- GIVEN ENTRIES:

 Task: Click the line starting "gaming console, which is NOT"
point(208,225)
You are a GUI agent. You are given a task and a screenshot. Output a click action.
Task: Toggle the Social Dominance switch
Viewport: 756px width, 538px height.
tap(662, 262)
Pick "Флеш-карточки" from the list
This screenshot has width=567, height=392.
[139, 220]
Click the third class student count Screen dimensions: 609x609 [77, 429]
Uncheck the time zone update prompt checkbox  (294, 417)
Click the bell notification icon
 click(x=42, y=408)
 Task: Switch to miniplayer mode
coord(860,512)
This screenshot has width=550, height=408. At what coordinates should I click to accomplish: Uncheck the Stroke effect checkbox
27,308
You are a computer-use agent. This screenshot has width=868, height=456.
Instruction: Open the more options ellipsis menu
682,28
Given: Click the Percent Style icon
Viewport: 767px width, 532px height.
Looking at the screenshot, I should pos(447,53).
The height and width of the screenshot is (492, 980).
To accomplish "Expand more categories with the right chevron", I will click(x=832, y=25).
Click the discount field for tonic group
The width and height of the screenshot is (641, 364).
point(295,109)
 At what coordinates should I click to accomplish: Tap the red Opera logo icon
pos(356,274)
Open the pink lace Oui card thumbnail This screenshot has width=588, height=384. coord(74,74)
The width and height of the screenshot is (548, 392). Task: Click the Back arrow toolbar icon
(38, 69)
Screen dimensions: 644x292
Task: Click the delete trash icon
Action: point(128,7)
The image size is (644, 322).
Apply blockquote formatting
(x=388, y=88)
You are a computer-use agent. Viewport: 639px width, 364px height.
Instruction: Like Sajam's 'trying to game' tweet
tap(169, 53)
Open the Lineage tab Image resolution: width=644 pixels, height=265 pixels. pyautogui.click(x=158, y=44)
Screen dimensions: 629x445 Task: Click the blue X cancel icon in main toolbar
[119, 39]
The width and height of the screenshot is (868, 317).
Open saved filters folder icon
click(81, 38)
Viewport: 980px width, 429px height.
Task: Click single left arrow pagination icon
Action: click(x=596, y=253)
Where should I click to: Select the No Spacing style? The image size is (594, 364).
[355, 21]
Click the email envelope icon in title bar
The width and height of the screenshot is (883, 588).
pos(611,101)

- THE TASK: The data above is to be restated line for line, word for word.

- SOLUTION TO THE PROBLEM:
 Task: Click the line starting "gaming console, which is NOT"
point(208,225)
You are a GUI agent. You are given a task and a screenshot. Output a click action.
Task: Toggle the Social Dominance switch
Viewport: 756px width, 538px height.
tap(662, 262)
Pick "Флеш-карточки" from the list
This screenshot has width=567, height=392.
[139, 220]
Click the third class student count Screen dimensions: 609x609 [77, 429]
Uncheck the time zone update prompt checkbox  (294, 417)
Click the bell notification icon
 click(x=42, y=408)
 Task: Switch to miniplayer mode
coord(860,512)
This screenshot has width=550, height=408. At what coordinates should I click to accomplish: Uncheck the Stroke effect checkbox
27,308
You are a computer-use agent. This screenshot has width=868, height=456.
Instruction: Open the more options ellipsis menu
682,28
Given: Click the Percent Style icon
Viewport: 767px width, 532px height.
Looking at the screenshot, I should pos(447,53).
The height and width of the screenshot is (492, 980).
To accomplish "Expand more categories with the right chevron", I will click(x=832, y=25).
Click the discount field for tonic group
The width and height of the screenshot is (641, 364).
point(295,109)
 At what coordinates should I click to accomplish: Tap the red Opera logo icon
pos(356,274)
Open the pink lace Oui card thumbnail This screenshot has width=588, height=384. coord(74,74)
The width and height of the screenshot is (548, 392). Task: Click the Back arrow toolbar icon
(38, 69)
Screen dimensions: 644x292
Task: Click the delete trash icon
Action: point(128,7)
The image size is (644, 322).
Apply blockquote formatting
(x=388, y=88)
You are a computer-use agent. Viewport: 639px width, 364px height.
Instruction: Like Sajam's 'trying to game' tweet
tap(169, 53)
Open the Lineage tab Image resolution: width=644 pixels, height=265 pixels. pyautogui.click(x=158, y=44)
Screen dimensions: 629x445 Task: Click the blue X cancel icon in main toolbar
[119, 39]
The width and height of the screenshot is (868, 317).
Open saved filters folder icon
click(81, 38)
Viewport: 980px width, 429px height.
Task: Click single left arrow pagination icon
Action: click(x=596, y=253)
Where should I click to: Select the No Spacing style? The image size is (594, 364).
[355, 21]
Click the email envelope icon in title bar
The width and height of the screenshot is (883, 588).
pos(611,101)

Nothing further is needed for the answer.